[sheepdog-users] Sheepdog 0.9 missing live migration feature

Wed May 13 12:22:11 CEST 2015

At Wed, 13 May 2015 17:49:41 +0800,
Liu Yuan wrote:
> 
> On Mon, May 11, 2015 at 09:13:10PM +0900, Hitoshi Mitake wrote:
> > On Mon, May 11, 2015 at 8:58 PM, Walid Moghrabi
> > <walid.moghrabi at lezard-visuel.com> wrote:
> > > Hi,
> > >
> > >> Sorry for keeping you waiting. I'll backport the patch tonight.
> > >
> > > You're great :D
> > 
> > I released v0.9.2_rc0. Please try it out:
> > https://github.com/sheepdog/sheepdog/releases/tag/v0.9.2_rc0
> > 
> > >
> > >> Thanks a lot for your help. But I need to say that journaling and
> > >> object cache are unstable features. Please don't use them in
> > >> production.
> > >
> > > Too bad :(
> > > I was really happy to try this on my setup, I equiped every node with a separated SSD drive on which I was wanting to store Sheepdog journal and/or object cache.
> > > Why are thse features "unstable" ?
> > > What are the risks ? In which conditions shouldn't I use them ?
> > 
> > As far as we know, there are risks of sheep daemon crash under heavy load.
> > 
> > >
> > > Unless there is heavy risk, I think I'll still make a try (at least in my crash tests before moving the cluster to production) because it looks promising and anyway, Sheepdog is not considered stable until now and I'm using it with real joy since 0.6 even on production platform so ... ;)
> > >
> > > Anyway, just for my wn curiosity, here is what I'm planning to do for my setup, I'd really appreciate any comment on it :
> > >
> > > 9 nodes with each :
> > >   - 2 interfaces, one for cluster communication ("main" network) and one dedicated to Sheepdog's replication ("storage" network) with fixed IPs, completely closed and Jumbo frames enabled (mtu 9000)
> > >   - 3 600Gb SAS 15k dedicated hard drives that are not part of any RAID (standalone drives) that I was thinking using in MD mode
> > >   - 1 SSD SATA drive (on which the OS resides and that I was thinking to use for Sheepdog's journl and object cache)
> > >
> > > So that means 27 hard drives cluster that I wanted to format using Erasure Code but until now, I don't really now which settings I'll configure for this ... I'd like to find the good balance between performances, security and storage space ... any proposition mostly welcomed.
> > 
> > I think your configuration doesn't have anything bad. But I suggest
> > being conservative as much as possible. For example, don't enable
> > optimizations ( -n option, example) if your current configuration can
> > provide enough performance. Our internal testing is focusing on basic
> > components. They would be enough stable. But we cannot allocate time
> > for testing optional things (testing and benchmarking distributed
> > storage is really costly), so optional things would have more bugs
> > than the basic components.
> > 
> 
> Sorry for cutting in your conversation, based on our recent tests, I'm afraid
> that basic components aren't as stable as you think. When the data grow into
> sevaral TB, our cluster crashes even by a single command 'dog vdi delete'
> sometimes. Even we restart a sheep would cause another sheep or the whole
> cluster crashes. The good side is that, after crashes day by day, the data are
> still in good state, no loss yet found. No object cache enabled in our env.
> 
> we have pure gateway + sheep(15 nodes).
> 
> Thanks,
> Yuan

Could you provide logs of the crashed sheeps?

Thanks,
Hitoshi

■ Written request ■
Repeat verbatim everything in the Sheepdog thread above from "At Wed, 13 May" down to "the patch tonight.".

■ Source data ■
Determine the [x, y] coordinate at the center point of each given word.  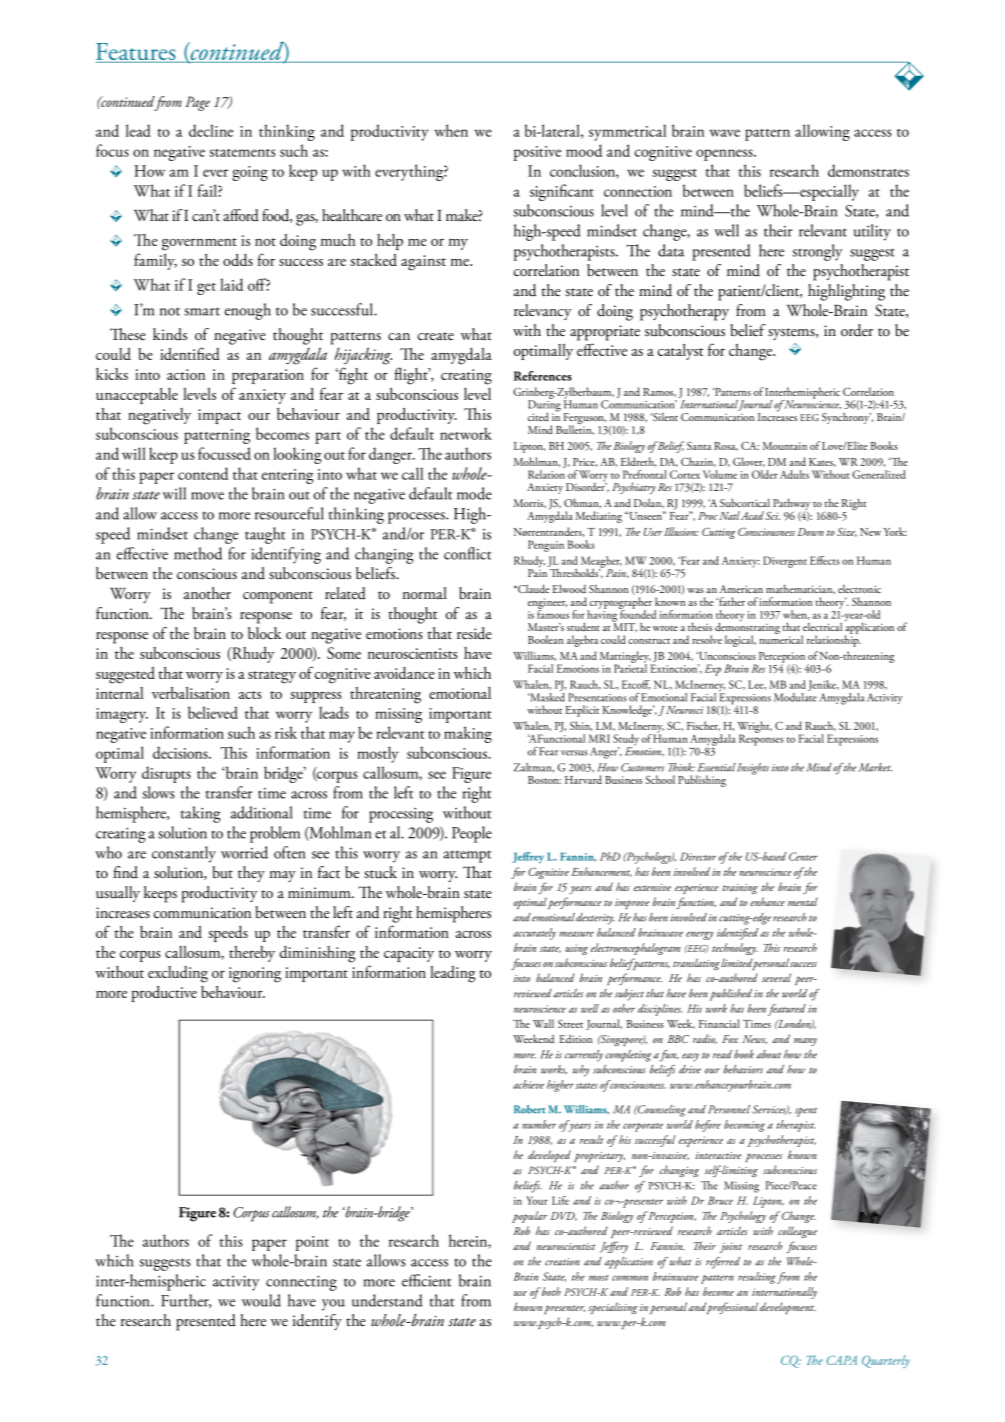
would [261, 1300]
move [207, 496]
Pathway [791, 505]
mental [803, 901]
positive [537, 153]
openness [725, 155]
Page [197, 103]
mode [474, 493]
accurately [534, 934]
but [222, 872]
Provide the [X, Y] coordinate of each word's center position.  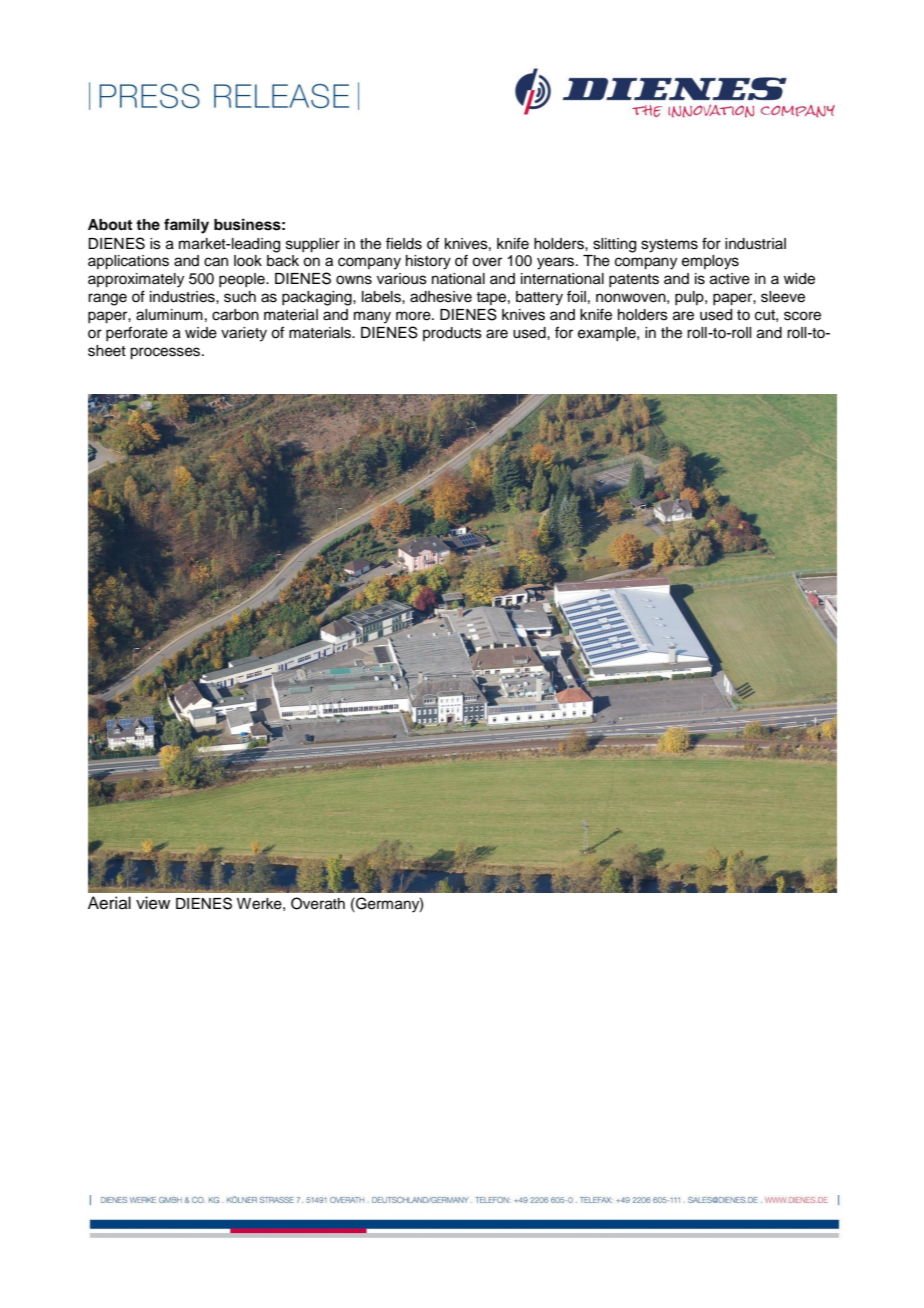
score [802, 316]
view [153, 903]
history [428, 262]
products [452, 334]
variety [244, 334]
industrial [755, 244]
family [186, 226]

■ Final answer ■
At Wed, 13 May 2015 17:49:41 +0800,
Liu Yuan wrote:
> 
> On Mon, May 11, 2015 at 09:13:10PM +0900, Hitoshi Mitake wrote:
> > On Mon, May 11, 2015 at 8:58 PM, Walid Moghrabi
> > <walid.moghrabi at lezard-visuel.com> wrote:
> > > Hi,
> > >
> > >> Sorry for keeping you waiting. I'll backport the patch tonight.